Key Difference from Standard SQL:
SQL’s SELECT clause can be viewed as shorthand for SELECT VALUE, but with differences:
SQL automatically coerces subquery results into scalar values, collections of scalars, or tuples based on context.
In contrast, SELECT VALUE in SQL++ consistently produces a collection and does not apply implicit coercion.
Flexibility:
SQL++ avoids implicit “magic” by explicitly treating SELECT as shorthand for SELECT VALUE.
This approach aligns more closely with functional programming principles, making it easier to handle and compose nested data results.
GROUP BY and GROUP AS
Introduction toGROUP BY ... GROUP AS:
This feature extends SQL’s GROUP BY functionality, allowing groups (and their contents) to be directly accessible in the SELECT and HAVING clauses.
It is more efficient and intuitive for creating nested results compared to traditional SQL, especially when the output nesting doesn’t directly align with the input data structure.
How It Works:
Generalization: Unlike SQL, which limits access to grouped data in GROUP BY, SQL++ allows accessing the full group details as part of the query.

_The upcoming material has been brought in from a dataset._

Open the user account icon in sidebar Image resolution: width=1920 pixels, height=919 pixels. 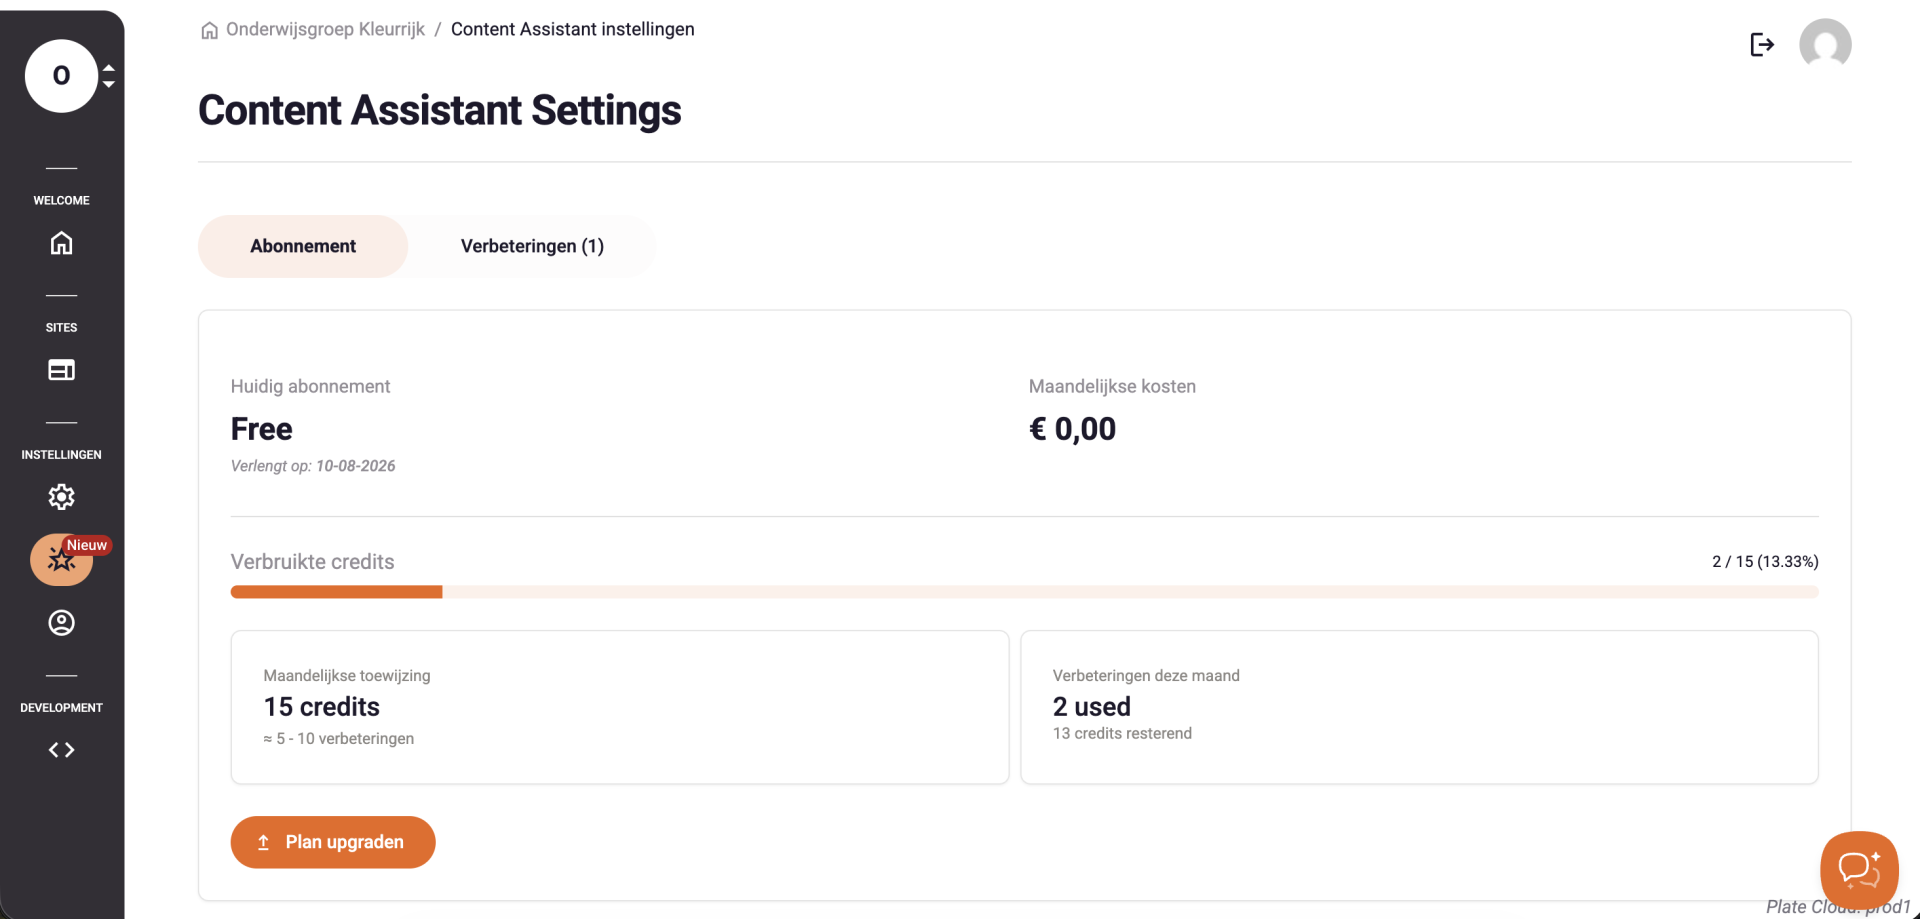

Pipeline Model: SQL++ processes queries in a step-by-step fashion, starting with FROM, followed by optional clauses like WHERE, GROUP BY, HAVING, and ending with SELECT.
Example:
In the query from Listing 12, employees are grouped by their project names (converted to lowercase), and a nested list of employees for each project is created.
The GROUP BY LOWER(p) AS p GROUP AS g clause groups data and stores each group in g.
The SELECT clause then extracts project names and employees.
Result:
The output (shown in Listing 13) contains nested objects:
Each object has a proj_name (e.g., 'OLTP Security') and an employees field listing the names of employees associated with that project.
Details ofGROUP BY ... GROUP AS:
The clause produces bindings like the ones in Listing 14, where each group (g) includes all the data for its corresponding key (p).
The result allows users to flexibly access and format the grouped data.
SQL++ Flexibility:
SQL++ allows placing the SELECT clause either at the start or the end of a query block, enhancing readability and flexibility.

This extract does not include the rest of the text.